These thoughts assailed Carlo as he pushed himself to compose. Music was his life-he knew that-but it, too, betrayed him.  His madrigals were politely received in court but ultimately…they were misunderstood by most and dismissed, mostly behind his back, but oh, how gossip reaches even the most closed off of ears!

He locked himself in his music room, the only living space he would occupy until he had finished this composition. Receiving food intermittently from his servant,  barely touching any of it, Carlo would not lie down to sleep, only dozing at his piano.  Nothing came out of his demand on the keys, tinkering, chords splitting into discordance instead of magnificence. Four days, and his mind wandered away from the task he set for himself.

Exhausted and light headed, it was on the latter part of the fourth day (although that was later told to him, as time had lost all meaning to him inside his cell) that the visions came. Donna Maria, nude, appeared to him. He stared across the room where she stood, and all his feelings for her rose to a grand level: lust, hatred, love, agony, pain, ecstasy…and rage. Word-paintings came to him. She sprawled, ever  so close, just beyond his reach. He used the keys of his instrument as knives, slashing down, sliding, pounding down until his fingers nails cracked and broke, leaving droplets of red on the ivory.

During all this, Donna Maria cavorted around the piano. She laughed in his face, touching herself, gliding across the room, behind him, leaping over or crawling under his piano. She would reach out to him, then pull away, her long black hair fanning out over the keyboard where he would try to grab a hold, only to have it whisked away. She twirled, and he played, and lost himself in his fury.
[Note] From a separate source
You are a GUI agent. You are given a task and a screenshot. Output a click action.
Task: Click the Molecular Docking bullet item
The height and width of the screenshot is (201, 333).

Every path he took drew him in deeper. He would sidle into a melody that would change, taking him in a new direction: most of them ending in a frustrating blockage, where he would only be able to retrace what he did, and go another way. And another. And another. Lost, in a place where meter and structure had no more sense, no meaning, and left him more desperate with each stroke of the keys.

Carlo was later told he unbarred the lock on his room and flung himself into the main foyer. Glassy eyed, he stalked past his ever waiting servant. Down the hall he  went, banging open the door to the armory, coming out with a saber in one hand and a gun in the other. The servant tried to talk to his master but was gutted, as witnessed by one of the maids who had come out to the main hall at the noise being made.

Cowering behind one of the marble columns, the maid heard her master rush up the stairs, a door bang open, and then another series of bangs as the gun went off, and screams from her mistress. She recounted that she heard sharp swishing noises, too many to count, her mistress’s cries loud and piercing, then fading, and then nothing.

Someone had summoned the constables, and the Sargent Major, known to all as a stable and strong man, could not report what he witnessed without feeling ill for quite awhile. Yes, he had seen battlefields, but the frenzy of the Count was like unto a butcher’s den. The Countess Donna Maria, and the Duke of Andria…

Carlo, Prince and Count, would stand trial for what he had done, but, in the end, he was freed. Money and ranking took care of that. He exiled himself from the city, trying to leave blood feuds and vendettas behind him. He withdrew more into his music, more into himself, and while he was lost in a complex labyrinth of creative madness, he composed.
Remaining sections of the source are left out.